ZITIERTER AUSZUG:
· · ·
Schwäbische Zeitung (Ravensburg / Weingarten)
Syrer hatte vier Jahre ein Geschoss im Bein
Ali Hussein wurde 2015 in Damaskus schwer verletzt und jetzt in Bad Waldsee notoperiert
BAD WALDSEE - Als er die Röntgenaufnahmen seines Patienten anschaute, staunte Peter Merz, Facharzt für Unfallchirurgie am Krankenhaus Bad Waldsee, nicht schlecht: Im Unterschenkel von Ali Hussein steckte ein Geschoss fest, das dem gebürtigen Syrer erst vier Jahre nach seinem Beschuss in Damaskus gesundheitliche Probleme bereitete. Als Notfall kam der 28-Jährige im August in die OSK-Klinik, wurde sofort operiert und konnte diese Woche seine Arbeit im städtischen Baubetriebshof Aulendorf schmerzfrei wieder aufnehmen.
Als Hussein schmerzgeplagt und mit einer „mandaringroßen Schwellung“(Merz) an der Wade in der chirurgischen Ambulanz des Krankenhauses aufgenommen wurde, dauerte es nicht lange, bis der erfahrene Mediziner zum richtigen Befund kam. „Als Herr Hussein mir sagte, dass an seinem Unterschenkel außen jeder Magnet festhält und dass er beim Betreten eines Ladengeschäftes Alarm auslöst, war mir klar, dass etwas Metallisches der Grund dafür sein musste“, erzählt der Stationsarzt. Und weil der Patient aus dem Bürgerkriegsland Syrien stammt und dort im Mai 2015 bei einem Luftangriff unter heftigen Beschuss gekommen war, musste Merz nur noch „1+1“zusammenzählen.
Und die Röntgenbilder bestätigten die Vermutung des Mediziners: In Husseins Bein steckte eine Munition, die im Laufe der Zeit korrodierte und eine Entzündung verursachte. Dabei hatte der 28-Jährige zuvor kaum Schmerzen, die Einschusswunde war längst verheilt. Allerdings habe sich sein linkes Bein „schon ein bisschen anders angefühlt“als sein rechtes. „Dass das drei Zentimeter lange Geschoss mit der Zeit vom Einschussbereich unterhalb des Knies den halben Unterschenkel hinuntergewandert ist und erst jetzt schmerzte – dieser Verlauf hat uns doch etwas überrascht“, sagt Merz.
„Aber Herr Hussein hat trotz allem Glück gehabt, eine solche Schussverletzung hätte im ungünstigsten Falle zu einer schweren Blutvergiftung oder zu einer Amputation seines Unterschenkels führen können“, weiß der Waldseer ChirurgieChefarzt Andreas Suckel. Er freut sich deshalb mit Operateur Merz, dass der ambulante Eingriff so gut gelungen ist. Das Bein ist nach kurzer Rekonvaleszenz wieder voll belastbar und der Patient kann seine Arbeit in der Stadtgärtnerei schmerzfrei verrichten. „Ich möchte Ihnen sehr danken dafür“, so Hussein an die Adresse der beiden Ärzte.
· · ·
EXTRAHIERTE EINTRÄGE:

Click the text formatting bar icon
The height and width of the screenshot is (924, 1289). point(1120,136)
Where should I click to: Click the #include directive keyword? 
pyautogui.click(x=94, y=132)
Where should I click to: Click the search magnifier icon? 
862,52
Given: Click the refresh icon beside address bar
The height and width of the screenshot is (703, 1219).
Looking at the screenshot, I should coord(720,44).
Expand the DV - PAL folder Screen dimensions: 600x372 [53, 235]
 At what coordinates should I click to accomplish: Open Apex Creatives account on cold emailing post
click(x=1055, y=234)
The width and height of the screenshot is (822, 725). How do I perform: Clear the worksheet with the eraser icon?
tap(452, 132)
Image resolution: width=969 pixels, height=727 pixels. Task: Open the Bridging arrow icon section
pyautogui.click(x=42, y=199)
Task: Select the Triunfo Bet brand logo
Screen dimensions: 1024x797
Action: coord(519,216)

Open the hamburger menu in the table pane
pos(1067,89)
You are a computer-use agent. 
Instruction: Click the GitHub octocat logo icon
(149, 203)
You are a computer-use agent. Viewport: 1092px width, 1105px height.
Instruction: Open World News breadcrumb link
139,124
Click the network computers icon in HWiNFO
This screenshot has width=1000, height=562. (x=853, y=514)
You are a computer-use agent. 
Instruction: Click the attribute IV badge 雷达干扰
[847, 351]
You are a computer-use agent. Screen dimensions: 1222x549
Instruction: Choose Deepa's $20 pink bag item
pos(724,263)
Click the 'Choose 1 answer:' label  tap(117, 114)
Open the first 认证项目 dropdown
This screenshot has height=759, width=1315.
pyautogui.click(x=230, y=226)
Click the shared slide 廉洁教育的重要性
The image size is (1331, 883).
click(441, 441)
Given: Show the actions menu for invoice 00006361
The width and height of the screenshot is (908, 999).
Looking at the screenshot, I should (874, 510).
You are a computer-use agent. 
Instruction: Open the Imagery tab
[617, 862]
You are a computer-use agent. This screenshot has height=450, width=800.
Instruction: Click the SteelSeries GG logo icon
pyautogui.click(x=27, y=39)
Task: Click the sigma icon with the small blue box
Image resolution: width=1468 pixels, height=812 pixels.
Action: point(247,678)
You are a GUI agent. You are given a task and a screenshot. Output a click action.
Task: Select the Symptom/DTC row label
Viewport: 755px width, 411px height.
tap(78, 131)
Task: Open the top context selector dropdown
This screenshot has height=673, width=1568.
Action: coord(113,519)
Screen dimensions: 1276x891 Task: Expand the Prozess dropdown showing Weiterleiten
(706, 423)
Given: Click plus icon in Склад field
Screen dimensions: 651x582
· · ·
AUFGABENLISTE:
a) Zähle alle Personen auf, die im zitierten Auszug mit vollem Namen genannt werden.
b) Wie lang war das Geschoss im Bein laut zitiertem Auszug?

ANTWORTEN JE AUFGABE:
a) Ali Hussein, Peter Merz, Andreas Suckel

b) Drei Zentimeter.